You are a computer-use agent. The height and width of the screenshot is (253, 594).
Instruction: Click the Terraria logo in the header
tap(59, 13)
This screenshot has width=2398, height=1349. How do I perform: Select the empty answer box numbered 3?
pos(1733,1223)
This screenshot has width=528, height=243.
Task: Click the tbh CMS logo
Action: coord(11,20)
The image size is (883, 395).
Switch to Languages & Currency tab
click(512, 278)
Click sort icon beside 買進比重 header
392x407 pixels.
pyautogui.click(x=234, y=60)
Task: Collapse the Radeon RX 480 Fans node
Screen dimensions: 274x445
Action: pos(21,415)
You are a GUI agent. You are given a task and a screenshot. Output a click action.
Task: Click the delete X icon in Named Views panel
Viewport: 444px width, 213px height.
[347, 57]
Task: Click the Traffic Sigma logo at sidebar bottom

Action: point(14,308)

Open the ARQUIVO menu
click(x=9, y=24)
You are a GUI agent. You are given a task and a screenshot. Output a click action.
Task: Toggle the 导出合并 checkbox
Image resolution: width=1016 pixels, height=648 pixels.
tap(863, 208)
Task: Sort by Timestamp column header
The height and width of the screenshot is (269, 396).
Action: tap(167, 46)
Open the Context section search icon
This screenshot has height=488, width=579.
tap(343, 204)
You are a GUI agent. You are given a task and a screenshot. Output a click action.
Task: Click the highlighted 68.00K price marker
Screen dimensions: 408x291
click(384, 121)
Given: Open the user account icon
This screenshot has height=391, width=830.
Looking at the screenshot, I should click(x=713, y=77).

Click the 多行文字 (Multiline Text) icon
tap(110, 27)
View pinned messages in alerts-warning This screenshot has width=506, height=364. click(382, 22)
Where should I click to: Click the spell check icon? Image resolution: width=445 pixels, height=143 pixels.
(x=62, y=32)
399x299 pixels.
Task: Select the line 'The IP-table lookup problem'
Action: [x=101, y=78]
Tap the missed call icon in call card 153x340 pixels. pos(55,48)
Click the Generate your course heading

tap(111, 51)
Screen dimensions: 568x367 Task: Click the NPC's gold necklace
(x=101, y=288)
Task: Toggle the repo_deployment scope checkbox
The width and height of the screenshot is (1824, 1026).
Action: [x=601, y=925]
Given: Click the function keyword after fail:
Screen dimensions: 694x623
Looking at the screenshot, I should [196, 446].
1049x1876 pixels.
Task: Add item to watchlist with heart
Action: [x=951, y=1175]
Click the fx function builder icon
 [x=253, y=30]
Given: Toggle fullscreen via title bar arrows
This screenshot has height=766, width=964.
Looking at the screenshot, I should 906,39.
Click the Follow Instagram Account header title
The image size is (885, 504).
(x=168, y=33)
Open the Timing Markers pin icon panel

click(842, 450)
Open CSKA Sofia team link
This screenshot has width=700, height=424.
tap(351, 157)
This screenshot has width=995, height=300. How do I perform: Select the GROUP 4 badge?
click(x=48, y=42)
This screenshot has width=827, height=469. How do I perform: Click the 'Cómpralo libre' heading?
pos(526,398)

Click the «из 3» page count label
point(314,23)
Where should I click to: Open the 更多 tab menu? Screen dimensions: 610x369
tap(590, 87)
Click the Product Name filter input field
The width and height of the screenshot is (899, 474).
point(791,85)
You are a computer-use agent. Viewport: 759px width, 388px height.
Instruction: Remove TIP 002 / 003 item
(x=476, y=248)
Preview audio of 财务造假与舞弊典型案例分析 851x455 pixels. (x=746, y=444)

**The task**
Nothing in the records may be left out; copy them all exactly.

**Written response**
You are a computer-use agent. The height and width of the screenshot is (253, 594).
Instruction: Click the Terraria logo in the header
tap(59, 13)
This screenshot has width=2398, height=1349. How do I perform: Select the empty answer box numbered 3?
pos(1733,1223)
This screenshot has width=528, height=243.
Task: Click the tbh CMS logo
Action: coord(11,20)
The image size is (883, 395).
Switch to Languages & Currency tab
click(512, 278)
Click sort icon beside 買進比重 header
392x407 pixels.
pyautogui.click(x=234, y=60)
Task: Collapse the Radeon RX 480 Fans node
Screen dimensions: 274x445
Action: pos(21,415)
You are a GUI agent. You are given a task and a screenshot. Output a click action.
Task: Click the delete X icon in Named Views panel
Viewport: 444px width, 213px height.
[347, 57]
Task: Click the Traffic Sigma logo at sidebar bottom

Action: point(14,308)

Open the ARQUIVO menu
click(x=9, y=24)
You are a GUI agent. You are given a task and a screenshot. Output a click action.
Task: Toggle the 导出合并 checkbox
Image resolution: width=1016 pixels, height=648 pixels.
tap(863, 208)
Task: Sort by Timestamp column header
The height and width of the screenshot is (269, 396).
Action: tap(167, 46)
Open the Context section search icon
This screenshot has height=488, width=579.
tap(343, 204)
You are a GUI agent. You are given a task and a screenshot. Output a click action.
Task: Click the highlighted 68.00K price marker
Screen dimensions: 408x291
click(384, 121)
Given: Open the user account icon
This screenshot has height=391, width=830.
Looking at the screenshot, I should click(x=713, y=77).

Click the 多行文字 (Multiline Text) icon
tap(110, 27)
View pinned messages in alerts-warning This screenshot has width=506, height=364. click(382, 22)
Where should I click to: Click the spell check icon? Image resolution: width=445 pixels, height=143 pixels.
(x=62, y=32)
399x299 pixels.
Task: Select the line 'The IP-table lookup problem'
Action: [x=101, y=78]
Tap the missed call icon in call card 153x340 pixels. pos(55,48)
Click the Generate your course heading

tap(111, 51)
Screen dimensions: 568x367 Task: Click the NPC's gold necklace
(x=101, y=288)
Task: Toggle the repo_deployment scope checkbox
The width and height of the screenshot is (1824, 1026).
Action: [x=601, y=925]
Given: Click the function keyword after fail:
Screen dimensions: 694x623
Looking at the screenshot, I should [196, 446].
1049x1876 pixels.
Task: Add item to watchlist with heart
Action: [x=951, y=1175]
Click the fx function builder icon
 [x=253, y=30]
Given: Toggle fullscreen via title bar arrows
This screenshot has height=766, width=964.
Looking at the screenshot, I should 906,39.
Click the Follow Instagram Account header title
The image size is (885, 504).
(x=168, y=33)
Open the Timing Markers pin icon panel

click(842, 450)
Open CSKA Sofia team link
This screenshot has width=700, height=424.
tap(351, 157)
This screenshot has width=995, height=300. How do I perform: Select the GROUP 4 badge?
click(x=48, y=42)
This screenshot has width=827, height=469. How do I perform: Click the 'Cómpralo libre' heading?
pos(526,398)

Click the «из 3» page count label
point(314,23)
Where should I click to: Open the 更多 tab menu? Screen dimensions: 610x369
tap(590, 87)
Click the Product Name filter input field
The width and height of the screenshot is (899, 474).
point(791,85)
You are a computer-use agent. Viewport: 759px width, 388px height.
Instruction: Remove TIP 002 / 003 item
(x=476, y=248)
Preview audio of 财务造假与舞弊典型案例分析 851x455 pixels. (x=746, y=444)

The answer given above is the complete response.